In an interview with DIARIO, FTA union president Mr. Hose Figaroa emphasized that Aruba’s economy—and especially its labor market—heavily depends on the hospitality industry.
“A large portion of our workers in Aruba are employed in this sector. Therefore, any drop in hotel room occupancy can affect workers in the medium and long term,” Figaroa said. He added that one contributing factor might be the high room rates on the island. “Aruba is not a cheap destination. It is one of the more expensive places in the Caribbean. Our occupancy levels remain good, but we must ensure our product matches the prices we charge—this is something we cannot lose focus on.”

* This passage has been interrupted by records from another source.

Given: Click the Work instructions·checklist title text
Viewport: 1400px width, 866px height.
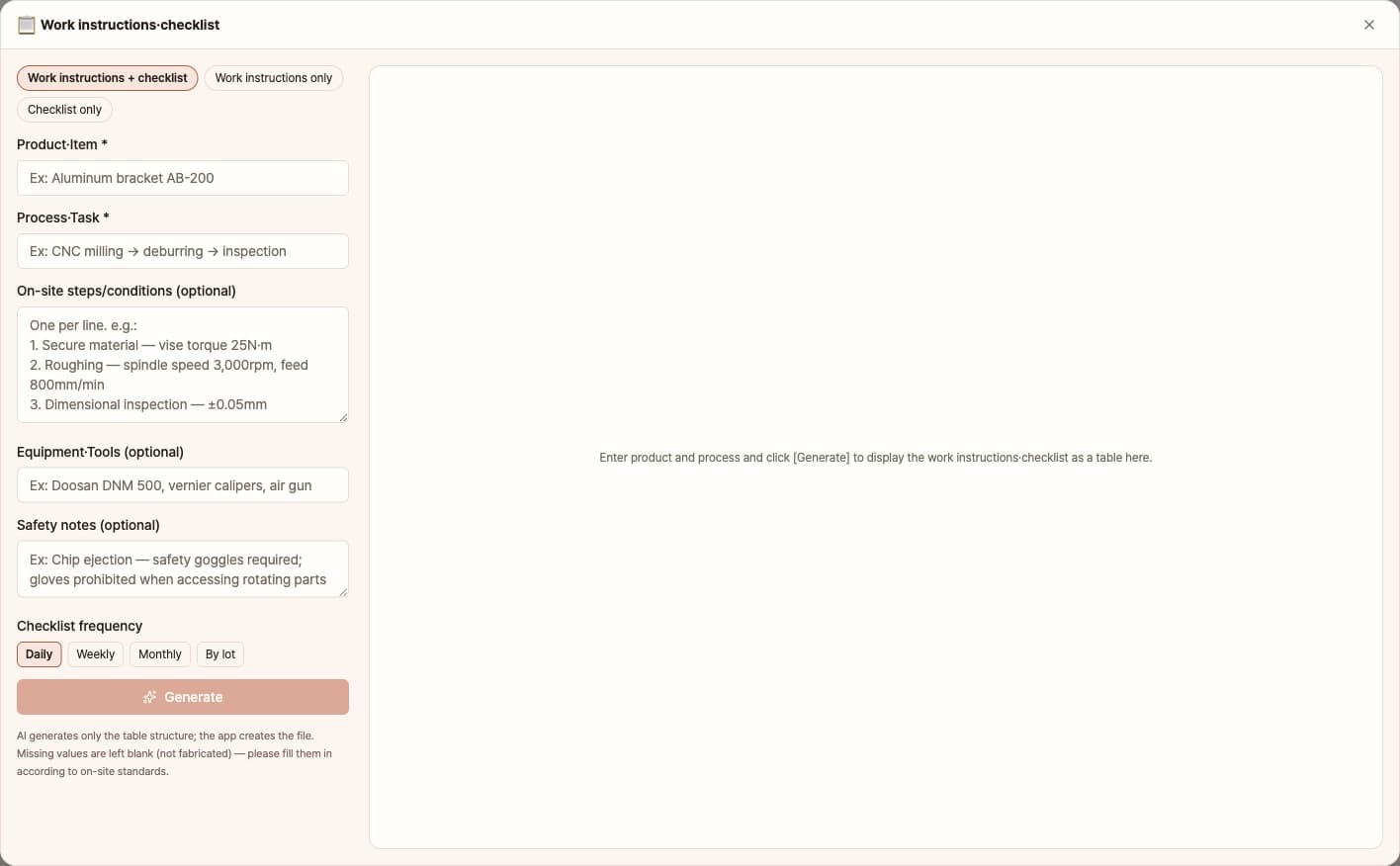Looking at the screenshot, I should click(131, 25).
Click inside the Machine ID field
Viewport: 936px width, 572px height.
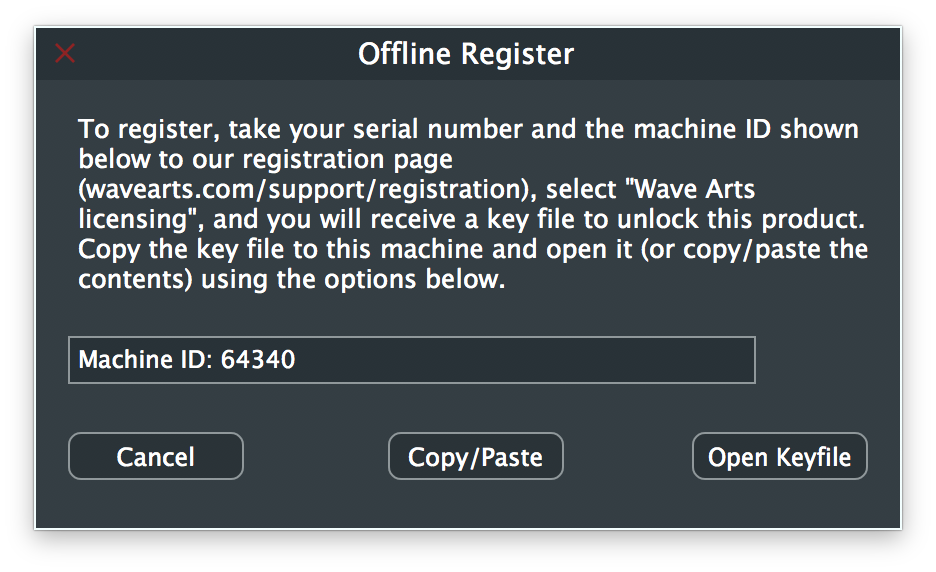411,360
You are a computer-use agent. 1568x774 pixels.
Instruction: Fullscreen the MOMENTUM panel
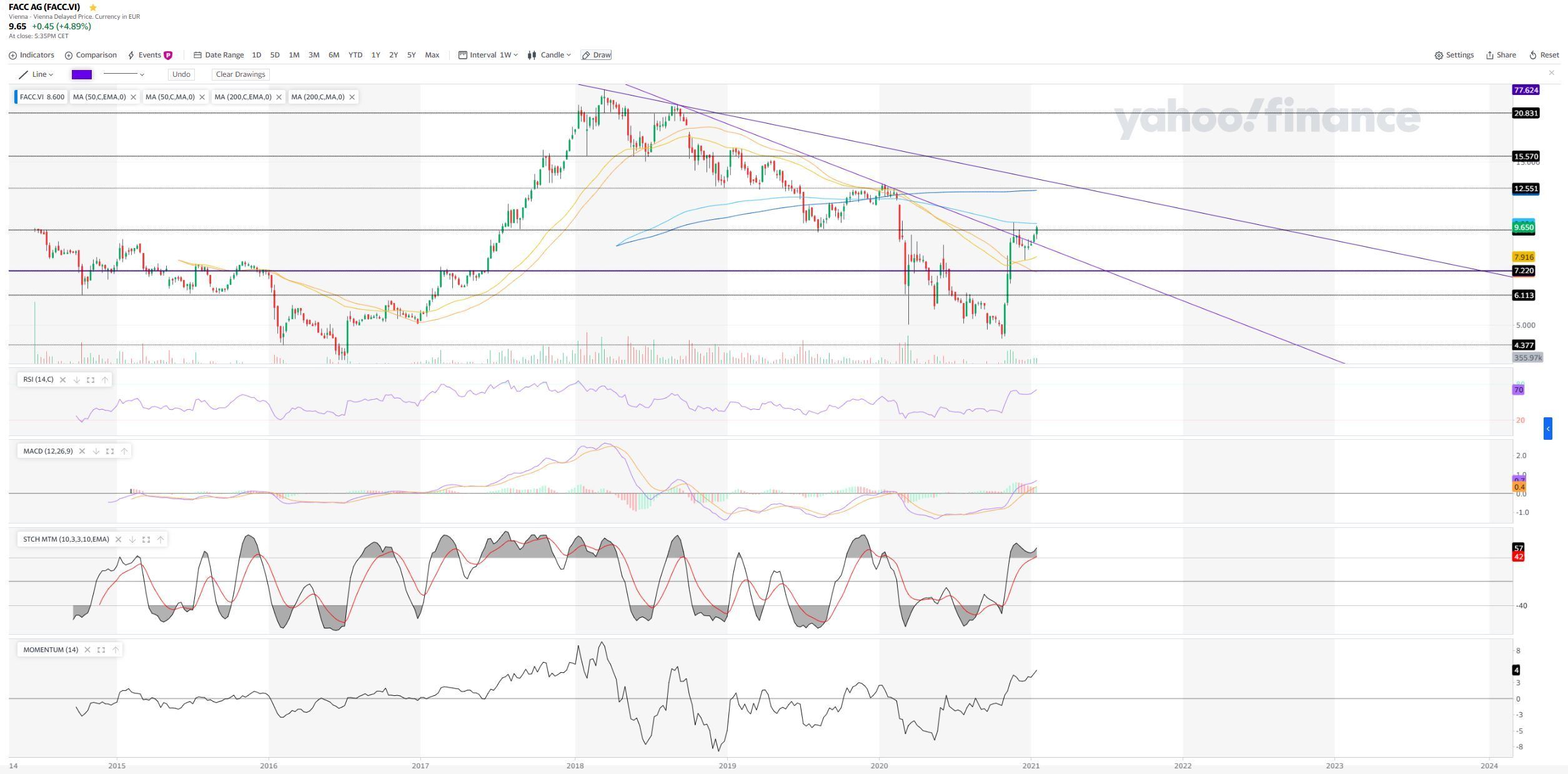[x=101, y=650]

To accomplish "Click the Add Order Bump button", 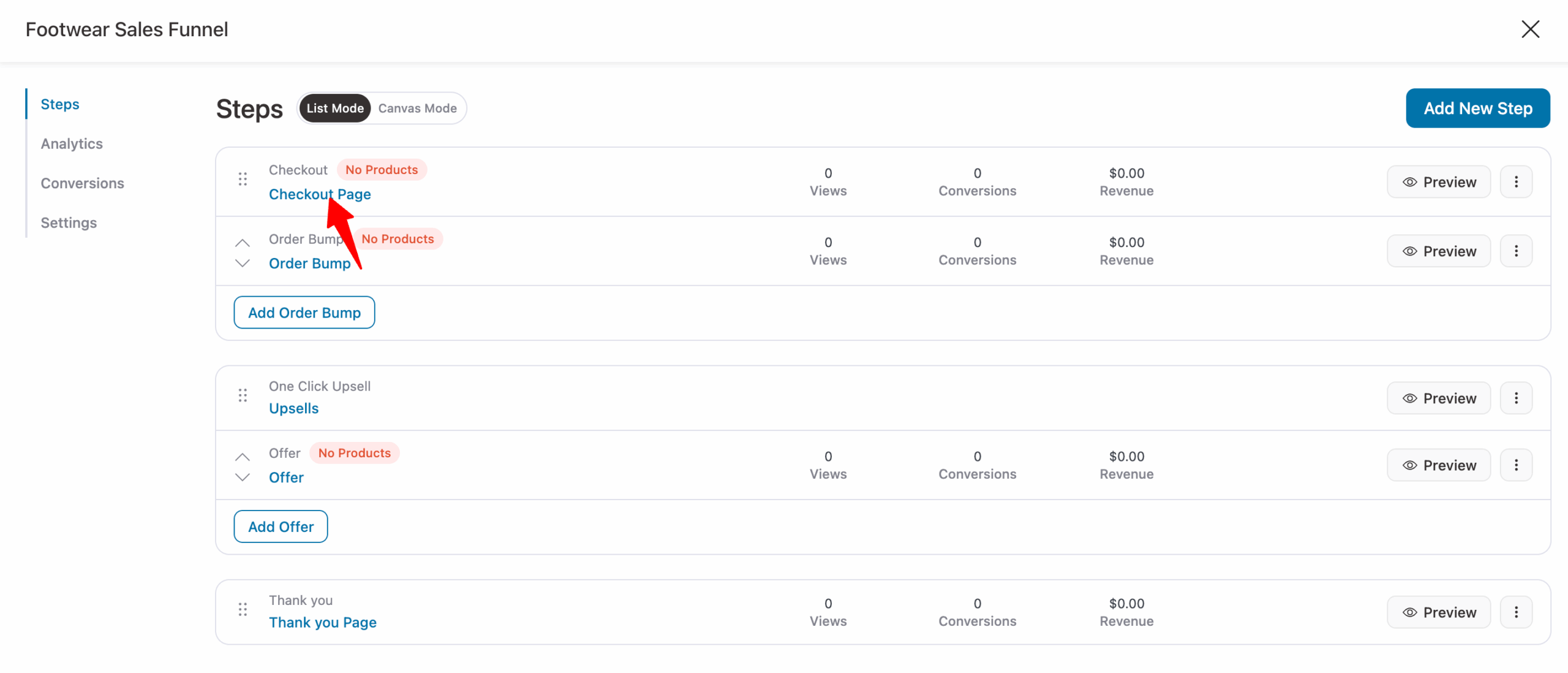I will click(304, 312).
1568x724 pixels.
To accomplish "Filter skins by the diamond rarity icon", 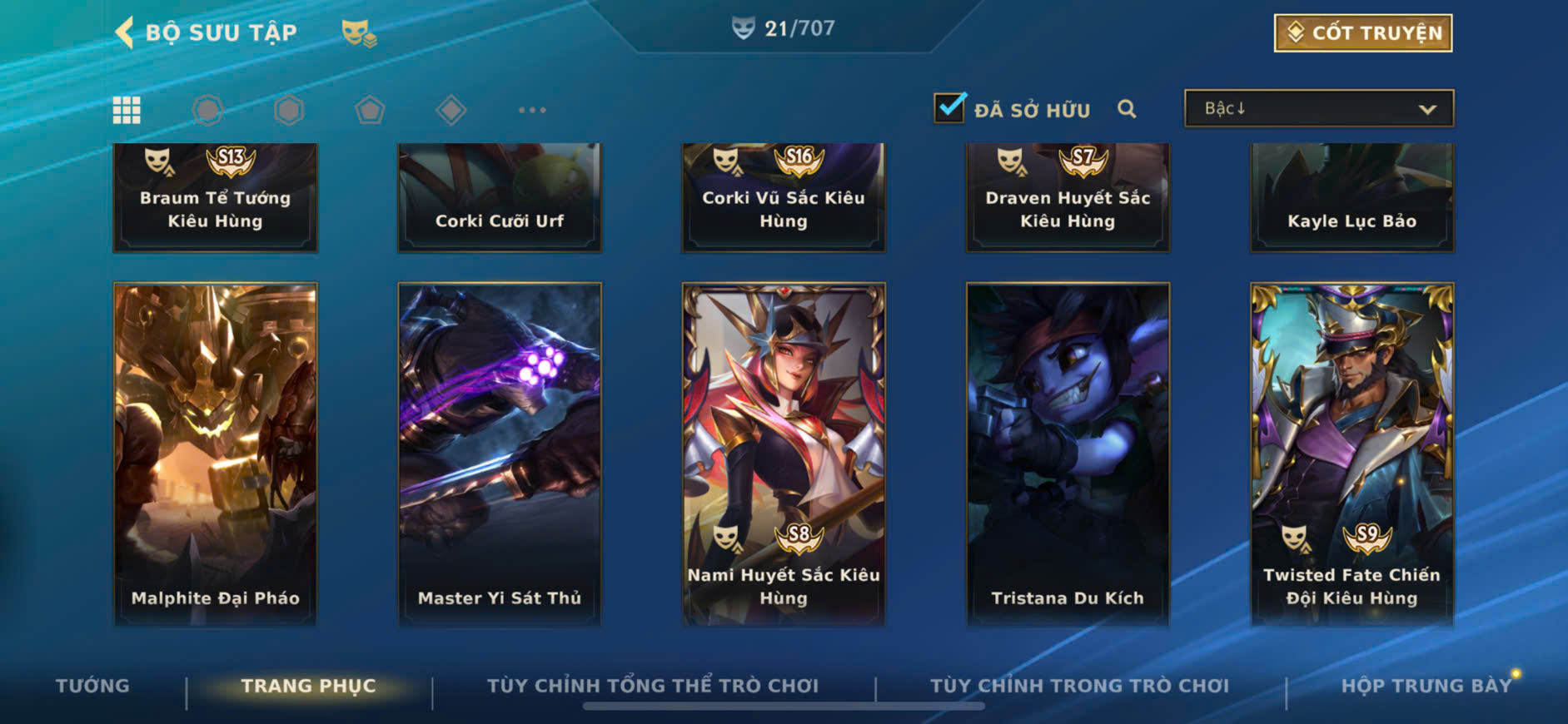I will [450, 110].
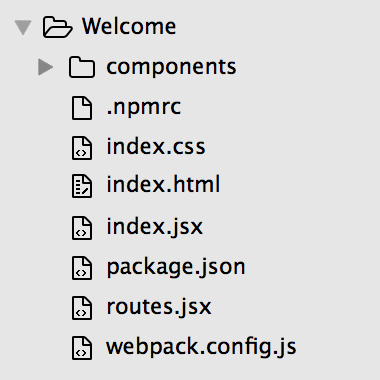The width and height of the screenshot is (380, 380).
Task: Open index.css in the sidebar
Action: 156,146
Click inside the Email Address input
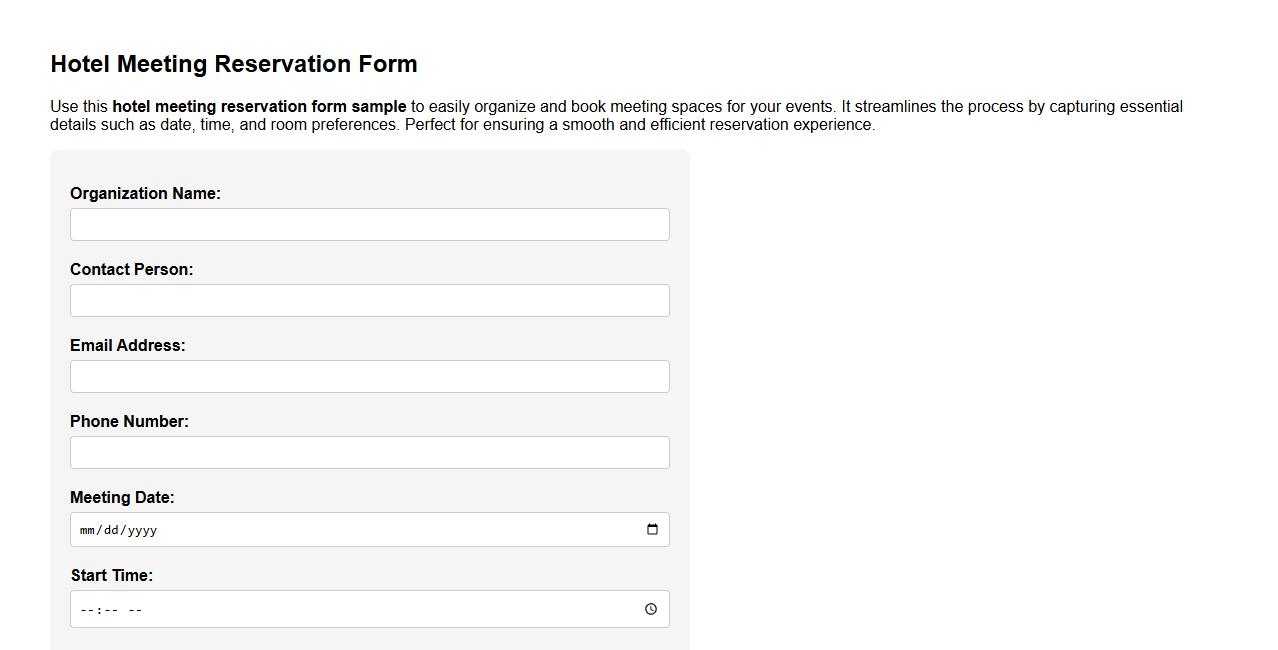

Figaroa noted that one of Aruba’s main attractions, aside from its people, is its safety—something frequently highlighted in international publications.
“However, the quality of our overall tourism product must stay high,” he added. “Especially now, during the rainy season, we clearly see that our infrastructure—such as roads—is not at the level it should be. A person paying such high room rates may enjoy a beautiful hotel, but the surroundings outside the hotel do not reflect the value of what they are paying for.”
He stressed the importance of improving and even upgrading the island’s infrastructure and tourism product. “This does not only attract more tourists but also gives them satisfaction, knowing that even if they pay a high price, they are receiving real value in return,” Figaroa concluded.